Sunday, June 16, 2013

Solar Impulse goes coast-to-coast but not finished yet

It's time to follow up on Solar Impulse landing in Cincinnati tonight.  First, Denise Chow of LiveScience also had a story on the flight in Solar Plane Makes Stop in Cincinnati Tonight
A solar-powered airplane that is attempting to fly across the United States without using any fuel is en route from St. Louis to Cincinnati today (June 14).

The plane, called Solar Impulse, took off from Lambert-St. Louis International Airport early this morning, and is expected to land at Cincinnati Municipal Lunken Airport around 9 p.m. EDT tonight, after approximately 16 hours in the air. During today's flight, the aircraft is expected to reach a cruising altitude of 10,000 feet (3,050 meters), according to company officials.

Originally, Solar Impulse was scheduled to fly directly from St. Louis to Washington, D.C., on this leg of the journey, but bad weather forced flight officials to readjust the route. The plane continues on to the nation's capital on Sunday (June 16).
That had more detail than the WCPO report I included in the previous installment.

The plane took off the next morning, as shown by meanwiddlekid's video: Solar Impulse departs Cincinnati - June 15, 2013.

### Stored data
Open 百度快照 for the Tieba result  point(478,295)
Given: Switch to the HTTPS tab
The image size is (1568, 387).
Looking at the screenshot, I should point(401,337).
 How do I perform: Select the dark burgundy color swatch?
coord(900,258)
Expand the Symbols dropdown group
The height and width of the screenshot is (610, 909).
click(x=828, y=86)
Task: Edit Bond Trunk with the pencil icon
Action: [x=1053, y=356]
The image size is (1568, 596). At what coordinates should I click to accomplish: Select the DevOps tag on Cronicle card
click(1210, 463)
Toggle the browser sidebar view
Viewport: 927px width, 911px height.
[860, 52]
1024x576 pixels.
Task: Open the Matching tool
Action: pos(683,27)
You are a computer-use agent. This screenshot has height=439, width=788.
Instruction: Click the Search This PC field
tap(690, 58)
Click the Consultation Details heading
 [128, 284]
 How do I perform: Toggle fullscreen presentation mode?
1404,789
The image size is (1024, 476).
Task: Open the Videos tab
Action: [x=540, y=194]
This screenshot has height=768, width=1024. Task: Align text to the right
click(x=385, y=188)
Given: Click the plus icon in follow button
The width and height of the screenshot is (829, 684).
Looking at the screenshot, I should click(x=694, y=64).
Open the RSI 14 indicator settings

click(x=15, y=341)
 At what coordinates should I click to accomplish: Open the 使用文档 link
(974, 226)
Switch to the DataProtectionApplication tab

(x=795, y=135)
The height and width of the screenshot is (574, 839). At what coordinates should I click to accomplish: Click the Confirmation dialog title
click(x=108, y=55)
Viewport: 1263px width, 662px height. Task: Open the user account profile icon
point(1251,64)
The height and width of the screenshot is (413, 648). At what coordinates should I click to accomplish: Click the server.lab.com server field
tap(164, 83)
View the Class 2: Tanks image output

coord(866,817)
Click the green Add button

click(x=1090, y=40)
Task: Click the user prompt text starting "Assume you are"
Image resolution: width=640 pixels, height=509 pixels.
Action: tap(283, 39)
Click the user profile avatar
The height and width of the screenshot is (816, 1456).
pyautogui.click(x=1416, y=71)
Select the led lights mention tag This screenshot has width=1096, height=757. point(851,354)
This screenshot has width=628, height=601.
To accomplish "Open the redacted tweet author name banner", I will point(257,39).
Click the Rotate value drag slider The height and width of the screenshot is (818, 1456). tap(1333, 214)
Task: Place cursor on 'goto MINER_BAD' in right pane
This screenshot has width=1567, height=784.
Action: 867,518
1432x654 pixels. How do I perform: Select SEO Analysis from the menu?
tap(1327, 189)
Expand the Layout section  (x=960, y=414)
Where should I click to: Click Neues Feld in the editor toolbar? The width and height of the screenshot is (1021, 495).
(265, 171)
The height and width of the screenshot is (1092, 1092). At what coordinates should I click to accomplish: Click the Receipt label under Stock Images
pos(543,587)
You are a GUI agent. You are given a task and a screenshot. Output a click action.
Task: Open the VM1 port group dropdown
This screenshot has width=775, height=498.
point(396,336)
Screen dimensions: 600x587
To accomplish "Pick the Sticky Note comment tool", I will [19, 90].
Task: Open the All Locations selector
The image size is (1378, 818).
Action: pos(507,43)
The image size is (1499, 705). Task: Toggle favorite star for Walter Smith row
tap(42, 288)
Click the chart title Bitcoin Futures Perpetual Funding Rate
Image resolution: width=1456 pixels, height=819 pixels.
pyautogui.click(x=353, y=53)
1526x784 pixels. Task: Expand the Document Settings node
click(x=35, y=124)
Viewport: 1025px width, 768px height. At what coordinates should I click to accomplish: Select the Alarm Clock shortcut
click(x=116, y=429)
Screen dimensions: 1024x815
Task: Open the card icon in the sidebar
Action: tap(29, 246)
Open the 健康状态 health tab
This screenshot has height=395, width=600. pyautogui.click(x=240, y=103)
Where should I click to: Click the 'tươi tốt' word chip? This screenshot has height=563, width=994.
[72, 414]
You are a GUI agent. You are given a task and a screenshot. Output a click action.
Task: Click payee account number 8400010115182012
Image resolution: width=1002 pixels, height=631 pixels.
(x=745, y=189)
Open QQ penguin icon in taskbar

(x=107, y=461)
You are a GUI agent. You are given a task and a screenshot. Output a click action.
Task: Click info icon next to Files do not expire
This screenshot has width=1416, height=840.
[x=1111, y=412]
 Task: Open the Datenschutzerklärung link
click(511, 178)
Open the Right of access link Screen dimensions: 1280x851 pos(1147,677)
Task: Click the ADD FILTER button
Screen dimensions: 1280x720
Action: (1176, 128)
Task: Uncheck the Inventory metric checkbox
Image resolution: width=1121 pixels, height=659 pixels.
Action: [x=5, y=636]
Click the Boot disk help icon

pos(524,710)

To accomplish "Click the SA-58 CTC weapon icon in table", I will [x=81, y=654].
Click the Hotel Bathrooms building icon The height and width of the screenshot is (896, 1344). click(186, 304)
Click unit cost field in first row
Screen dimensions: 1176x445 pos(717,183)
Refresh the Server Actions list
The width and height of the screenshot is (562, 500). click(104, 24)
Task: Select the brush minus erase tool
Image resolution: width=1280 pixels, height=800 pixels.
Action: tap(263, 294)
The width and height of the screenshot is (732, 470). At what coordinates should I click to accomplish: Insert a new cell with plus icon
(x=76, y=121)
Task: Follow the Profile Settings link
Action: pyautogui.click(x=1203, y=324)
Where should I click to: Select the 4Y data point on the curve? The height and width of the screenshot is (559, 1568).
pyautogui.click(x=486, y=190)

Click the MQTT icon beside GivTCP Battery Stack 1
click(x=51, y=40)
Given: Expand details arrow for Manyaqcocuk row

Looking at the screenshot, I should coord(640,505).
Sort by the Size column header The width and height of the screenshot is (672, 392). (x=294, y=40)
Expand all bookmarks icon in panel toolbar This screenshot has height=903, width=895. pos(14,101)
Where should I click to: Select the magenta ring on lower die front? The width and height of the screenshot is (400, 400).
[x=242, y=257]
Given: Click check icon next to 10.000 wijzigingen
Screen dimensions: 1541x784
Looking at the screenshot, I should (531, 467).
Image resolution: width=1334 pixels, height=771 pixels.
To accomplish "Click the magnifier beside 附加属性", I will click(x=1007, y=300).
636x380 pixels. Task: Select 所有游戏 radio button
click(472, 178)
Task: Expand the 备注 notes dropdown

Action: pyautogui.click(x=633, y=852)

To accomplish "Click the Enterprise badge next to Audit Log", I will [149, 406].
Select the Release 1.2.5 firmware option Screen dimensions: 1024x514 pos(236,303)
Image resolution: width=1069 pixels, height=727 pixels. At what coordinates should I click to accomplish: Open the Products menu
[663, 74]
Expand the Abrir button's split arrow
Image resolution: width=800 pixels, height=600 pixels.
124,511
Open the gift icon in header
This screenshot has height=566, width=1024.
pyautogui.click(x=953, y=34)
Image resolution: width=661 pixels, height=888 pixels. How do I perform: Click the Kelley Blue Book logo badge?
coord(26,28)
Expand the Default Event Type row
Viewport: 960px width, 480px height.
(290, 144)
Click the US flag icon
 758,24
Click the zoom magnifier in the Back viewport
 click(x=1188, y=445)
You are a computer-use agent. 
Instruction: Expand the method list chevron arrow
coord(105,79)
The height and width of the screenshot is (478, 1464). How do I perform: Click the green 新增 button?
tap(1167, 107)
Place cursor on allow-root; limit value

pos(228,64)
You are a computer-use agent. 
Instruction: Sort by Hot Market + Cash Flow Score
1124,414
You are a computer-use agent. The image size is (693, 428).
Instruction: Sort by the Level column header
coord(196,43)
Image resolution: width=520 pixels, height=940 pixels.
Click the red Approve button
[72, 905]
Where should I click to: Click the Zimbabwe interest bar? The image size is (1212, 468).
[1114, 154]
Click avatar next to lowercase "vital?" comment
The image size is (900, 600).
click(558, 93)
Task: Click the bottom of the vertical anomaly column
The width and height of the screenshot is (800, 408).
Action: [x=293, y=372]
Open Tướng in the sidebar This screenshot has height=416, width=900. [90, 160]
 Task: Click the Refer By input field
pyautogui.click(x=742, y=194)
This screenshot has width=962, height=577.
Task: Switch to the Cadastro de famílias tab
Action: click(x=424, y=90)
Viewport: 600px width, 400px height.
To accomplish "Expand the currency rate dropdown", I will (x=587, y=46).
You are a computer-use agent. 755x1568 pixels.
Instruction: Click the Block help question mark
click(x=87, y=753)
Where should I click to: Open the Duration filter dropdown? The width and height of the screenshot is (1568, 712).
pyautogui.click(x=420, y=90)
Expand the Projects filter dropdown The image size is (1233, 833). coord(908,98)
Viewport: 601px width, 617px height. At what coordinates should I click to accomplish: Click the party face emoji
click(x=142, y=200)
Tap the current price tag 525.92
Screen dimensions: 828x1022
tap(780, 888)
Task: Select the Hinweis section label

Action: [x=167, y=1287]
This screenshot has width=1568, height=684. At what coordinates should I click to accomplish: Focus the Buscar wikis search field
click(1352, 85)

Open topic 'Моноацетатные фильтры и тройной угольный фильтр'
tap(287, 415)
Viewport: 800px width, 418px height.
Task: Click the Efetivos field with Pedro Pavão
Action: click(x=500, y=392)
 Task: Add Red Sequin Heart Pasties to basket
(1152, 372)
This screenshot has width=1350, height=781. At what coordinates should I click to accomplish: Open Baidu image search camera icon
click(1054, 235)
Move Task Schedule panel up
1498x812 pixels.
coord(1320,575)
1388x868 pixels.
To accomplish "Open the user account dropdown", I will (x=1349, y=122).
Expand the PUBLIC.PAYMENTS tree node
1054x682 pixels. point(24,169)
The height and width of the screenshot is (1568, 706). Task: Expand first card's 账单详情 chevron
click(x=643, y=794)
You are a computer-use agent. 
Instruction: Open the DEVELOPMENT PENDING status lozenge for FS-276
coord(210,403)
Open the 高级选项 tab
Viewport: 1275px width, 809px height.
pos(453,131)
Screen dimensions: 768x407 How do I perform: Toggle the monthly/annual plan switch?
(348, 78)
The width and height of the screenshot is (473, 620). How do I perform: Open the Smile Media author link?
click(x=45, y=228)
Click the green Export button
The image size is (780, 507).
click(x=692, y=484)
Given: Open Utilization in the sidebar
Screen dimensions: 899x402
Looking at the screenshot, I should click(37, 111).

### Work request A
Reproduce the passage of the Solar Impulse post from "That had more" to "June 15, 2013." word for word.
### Work request B
Render this sentence from the Solar Impulse post in Spanish: "Originally, Solar Impulse was scheduled to fly directly from St. Louis to Washington, D.C., on this leg of the journey, but bad weather forced flight officials to readjust the route."

### Written solution A
That had more detail than the WCPO report I included in the previous installment.

The plane took off the next morning, as shown by meanwiddlekid's video: Solar Impulse departs Cincinnati - June 15, 2013.

### Written solution B
Originalmente, estaba previsto que el Solar Impulse volara directamente de St. Louis a Washington D. C. en esta etapa del viaje, pero el mal tiempo obligó a los responsables del vuelo a reajustar la ruta.